Problems must be turned in each Friday before 5:00 PM in Professor Costain's outer office, Room 1050 Derring Hall, in the input box labeled Homework Problems Geology 4114 provided on the desk in the outer office. Do not put them in the mailbox on the fourth floor or anywhere else except in the input box in Room 1050. Do not turn them in when you come to class. They must be turned in on time, before 5:00 PM each Friday, and in Room 1050.
Graded homework problems will be returned to you as soon as possible, hopefully the following week.
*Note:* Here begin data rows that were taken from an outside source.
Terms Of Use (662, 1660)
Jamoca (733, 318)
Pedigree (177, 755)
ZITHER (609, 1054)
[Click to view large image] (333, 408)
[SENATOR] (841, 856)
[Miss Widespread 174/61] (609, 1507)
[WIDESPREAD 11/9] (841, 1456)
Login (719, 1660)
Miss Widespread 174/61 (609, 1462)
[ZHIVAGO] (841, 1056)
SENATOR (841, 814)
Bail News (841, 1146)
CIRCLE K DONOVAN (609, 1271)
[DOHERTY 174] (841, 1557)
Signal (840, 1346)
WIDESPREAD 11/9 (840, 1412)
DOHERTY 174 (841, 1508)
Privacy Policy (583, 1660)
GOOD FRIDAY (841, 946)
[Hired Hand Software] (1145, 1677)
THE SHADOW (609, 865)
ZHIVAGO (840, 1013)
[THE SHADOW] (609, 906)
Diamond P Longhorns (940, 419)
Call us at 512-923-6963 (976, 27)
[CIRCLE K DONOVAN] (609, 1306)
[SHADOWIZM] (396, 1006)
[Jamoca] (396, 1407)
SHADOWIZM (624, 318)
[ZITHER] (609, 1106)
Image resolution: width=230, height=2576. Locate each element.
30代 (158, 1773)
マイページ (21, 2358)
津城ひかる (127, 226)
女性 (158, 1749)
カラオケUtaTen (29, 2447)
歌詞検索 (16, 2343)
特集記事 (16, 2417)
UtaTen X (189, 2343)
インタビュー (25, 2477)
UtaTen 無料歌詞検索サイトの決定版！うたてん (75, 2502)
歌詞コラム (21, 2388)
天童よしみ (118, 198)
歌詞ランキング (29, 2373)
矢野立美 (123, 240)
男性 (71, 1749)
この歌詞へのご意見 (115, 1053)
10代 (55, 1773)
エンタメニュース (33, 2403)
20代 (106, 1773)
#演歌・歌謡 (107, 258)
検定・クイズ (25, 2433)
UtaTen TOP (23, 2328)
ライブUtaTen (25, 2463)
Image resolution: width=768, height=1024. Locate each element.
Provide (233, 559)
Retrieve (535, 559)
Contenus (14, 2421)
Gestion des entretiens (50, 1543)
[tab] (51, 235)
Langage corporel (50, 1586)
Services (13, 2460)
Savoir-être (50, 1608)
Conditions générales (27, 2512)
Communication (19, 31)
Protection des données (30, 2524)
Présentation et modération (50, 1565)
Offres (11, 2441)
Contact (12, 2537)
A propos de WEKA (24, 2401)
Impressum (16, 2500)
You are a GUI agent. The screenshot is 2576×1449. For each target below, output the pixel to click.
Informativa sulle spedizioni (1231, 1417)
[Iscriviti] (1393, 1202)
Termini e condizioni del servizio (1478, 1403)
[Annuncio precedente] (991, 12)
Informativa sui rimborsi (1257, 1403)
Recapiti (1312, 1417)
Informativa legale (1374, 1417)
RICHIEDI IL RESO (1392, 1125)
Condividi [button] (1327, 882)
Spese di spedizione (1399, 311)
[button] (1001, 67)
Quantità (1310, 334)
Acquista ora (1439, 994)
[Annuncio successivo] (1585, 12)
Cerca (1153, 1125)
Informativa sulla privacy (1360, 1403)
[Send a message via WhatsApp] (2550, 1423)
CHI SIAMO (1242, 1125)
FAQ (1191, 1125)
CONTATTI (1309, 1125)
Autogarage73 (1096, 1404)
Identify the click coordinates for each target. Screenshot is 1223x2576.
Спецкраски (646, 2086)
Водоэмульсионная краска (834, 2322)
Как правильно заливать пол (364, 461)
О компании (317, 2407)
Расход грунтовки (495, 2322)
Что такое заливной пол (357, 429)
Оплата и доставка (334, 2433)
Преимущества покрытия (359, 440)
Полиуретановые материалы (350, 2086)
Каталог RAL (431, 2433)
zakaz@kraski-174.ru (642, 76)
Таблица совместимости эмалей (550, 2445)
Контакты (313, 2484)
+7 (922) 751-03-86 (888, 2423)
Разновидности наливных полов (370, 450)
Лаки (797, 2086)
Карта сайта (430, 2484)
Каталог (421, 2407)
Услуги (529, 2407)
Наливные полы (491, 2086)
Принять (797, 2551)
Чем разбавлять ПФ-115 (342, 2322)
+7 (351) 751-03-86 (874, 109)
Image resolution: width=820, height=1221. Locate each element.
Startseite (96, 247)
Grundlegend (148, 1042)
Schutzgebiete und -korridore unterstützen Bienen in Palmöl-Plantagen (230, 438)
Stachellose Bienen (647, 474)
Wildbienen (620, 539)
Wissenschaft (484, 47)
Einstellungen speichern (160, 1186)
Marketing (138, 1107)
I will try to keep your current Semester grade up to date on a weekly basis; however, this is a class that requires time management on your part as well as mine. Late homework problems are not accepted for credit. Neither are claims that a homework problem was turned in but that you didn't get it back, so please pick up only your own homework, not your friend's as well! Thanks. Of course, you may turn in problems early; however, they will not be returned until a week after the due date.
There are Pentium PCs in Room 1044 on the first floor (just down the hall from my office) in Derring Hall. This computer lab is open from 9:00 AM to 5:00 PM, Monday through Friday; and we are working on a schedule to keep it open from 5:00 to 7:00 P.M. There will be a schedule posted on the door. The lab will generally not be available on weekends. You cannot copy the programs and do them at home on your own PC. The programs are copyrighted; they are not academic (demo) versions but are full-blown commercially available versions of the software. Last Semester, the best time (least congestion) to do the problems was on a Monday or Tuesday. The worst time is on a Friday. Plan ahead!
<1> Kruseman and de Ritter, Analysis and Evaluation of Pumping Test Data, Second Edition, International Institute for Land Reclamation and Improvement, P.O. Box 45, 6700 AA Wageningen, The Netherlands, 1990.